Arthur Gwynn Geiger (Theodore Von Eltz) demands $5-thousand dollars from the General for a sheaf of gambling debts that bear Carmen’s signature. No sooner has Marlowe gotten onto the case than an assailant shoots and kills Geiger. Marlowe enters Geiger’s house moments after the murder and finds Carmen sitting in a nearby chair drugged out of her mind. He finds a concealed camera but the film has been removed. Marlowe discovers a black book of addresses and hustles Carmen back home. Marlowe’s former boss, Chief Inspector Bernie Ohls (Regis Toomey of “Spellbound”) with the District Attorney's Office, pays him visits at home while Marlowe is examining the black book. Bernie informs him that a Sternwood limo has just been pulled out of the ocean with Owen Taylor, the Sternwood’s chauffeur, dead behind the wheel. Ohls wants information. Marlowe explains the blackmail angle and later divulges what happened to Geiger, but he leaves Carmen’s part out of the murder. Marlowe runs into a cagey gambler, Eddie Mars (John Ridgely of “Air Force”), who is flanked by a couple of goons, while he investigates the death of Geiger. As it turns out, Vivian and Mars are connected to each other. B-movie cowboy hero Bob Steele makes an impressive cameo as murderous gunsel Lash Canino and has a shoot-out with Bogart at the end of the movie.

“The Big Sleep” qualifies as one of the most convoluted murder mysteries to emerge from Hollywood. Hawks and Bogart argued over the identity of who killed the Sternwood chauffeur. They called up Chandler, since he wrote the novel, but he could not conjure up a plausible answer to their question. “I don’t know,” Chandler told them. Eventually, Hawks and Faulkner contrived a solution. The solution to Taylor’s murder, however, remained hidden until 1995 when the original version of “The Big Sleep” was made available to the public. Initially, Warner Brothers showed the original to American troops overseas, but Jack L. Warner shelved the movie until after the war so the studio could release its other war-themed movies before the Axis surrendered.
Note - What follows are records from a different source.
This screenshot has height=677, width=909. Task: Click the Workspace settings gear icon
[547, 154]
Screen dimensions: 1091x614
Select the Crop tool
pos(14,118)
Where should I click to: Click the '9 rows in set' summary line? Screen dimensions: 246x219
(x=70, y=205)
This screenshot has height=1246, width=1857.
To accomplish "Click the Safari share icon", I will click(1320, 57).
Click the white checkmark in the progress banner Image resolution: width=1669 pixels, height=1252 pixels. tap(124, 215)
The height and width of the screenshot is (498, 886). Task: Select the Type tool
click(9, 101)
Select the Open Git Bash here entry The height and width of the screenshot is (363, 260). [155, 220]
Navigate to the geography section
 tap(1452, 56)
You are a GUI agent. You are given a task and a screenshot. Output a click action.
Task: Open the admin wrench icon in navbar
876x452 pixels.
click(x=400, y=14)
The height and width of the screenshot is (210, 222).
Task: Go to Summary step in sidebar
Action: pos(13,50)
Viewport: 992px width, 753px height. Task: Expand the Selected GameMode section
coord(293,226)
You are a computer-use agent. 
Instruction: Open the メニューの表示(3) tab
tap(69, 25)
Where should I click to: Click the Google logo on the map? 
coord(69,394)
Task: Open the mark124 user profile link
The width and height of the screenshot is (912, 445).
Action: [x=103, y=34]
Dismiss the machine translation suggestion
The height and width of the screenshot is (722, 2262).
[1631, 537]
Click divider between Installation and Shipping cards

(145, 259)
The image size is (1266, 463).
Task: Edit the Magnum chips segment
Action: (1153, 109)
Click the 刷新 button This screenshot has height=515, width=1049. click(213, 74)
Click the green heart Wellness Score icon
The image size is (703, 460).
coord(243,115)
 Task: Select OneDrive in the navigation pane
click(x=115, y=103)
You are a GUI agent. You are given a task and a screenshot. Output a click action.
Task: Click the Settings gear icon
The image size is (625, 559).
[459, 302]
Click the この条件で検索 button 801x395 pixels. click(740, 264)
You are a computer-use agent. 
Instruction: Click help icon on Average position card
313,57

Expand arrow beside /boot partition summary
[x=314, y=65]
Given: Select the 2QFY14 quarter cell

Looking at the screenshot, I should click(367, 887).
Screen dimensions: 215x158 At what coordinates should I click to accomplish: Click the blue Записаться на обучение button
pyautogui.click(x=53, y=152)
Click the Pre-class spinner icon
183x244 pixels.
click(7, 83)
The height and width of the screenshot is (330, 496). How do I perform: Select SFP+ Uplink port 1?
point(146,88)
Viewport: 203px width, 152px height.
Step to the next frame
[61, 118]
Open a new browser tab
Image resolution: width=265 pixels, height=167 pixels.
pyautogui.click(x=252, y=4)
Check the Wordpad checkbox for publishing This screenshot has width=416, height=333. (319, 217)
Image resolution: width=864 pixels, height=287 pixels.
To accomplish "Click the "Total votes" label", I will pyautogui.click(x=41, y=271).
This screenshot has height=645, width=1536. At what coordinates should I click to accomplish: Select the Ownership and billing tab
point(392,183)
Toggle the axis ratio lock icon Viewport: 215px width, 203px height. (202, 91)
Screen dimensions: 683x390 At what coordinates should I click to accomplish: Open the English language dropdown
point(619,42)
Meanwhile, after winning the critics’ approval in “To Have and Have Not,” Bacall had received abrasive reviews for her performance in “Confidential Agent” (1945), and her agent, a worried Charles Feldman, pleaded with Warner reshoot several scenes and invent new ones to showcase the insolence of Bacall’s character. When Warner Brothers released “The Big Sleep” in 1946, Hawks had jettisoned the expository Taylor murder solution scene and added other scenes that would have been more appropriate in one of his screwball comedies. One of the scenes that they added contained the risqué horse racing scene that serves as a veiled commentary about sexual relations. Somehow the censors at the Production Code Administration neither complained nor demanded that Warner Brothers delete this dialogue. Ultimately, Marlowe solves the case, eliminates the villains, and woos Vivian, but the plot makes very little sense, which may account for the film’s following. McCarthy quoted Hawks about the director’s own perplexity: “I can’t follow the story. I saw some of it on television the other night, and I’d listen to some of the things he’d talk about and it had me thoroughly confused because I hadn’t seen it in twenty years.”

“The Big Sleep” is really a classic. The Warners Home Video contains both the 1945 pre-release version and the 1946 theatrical version.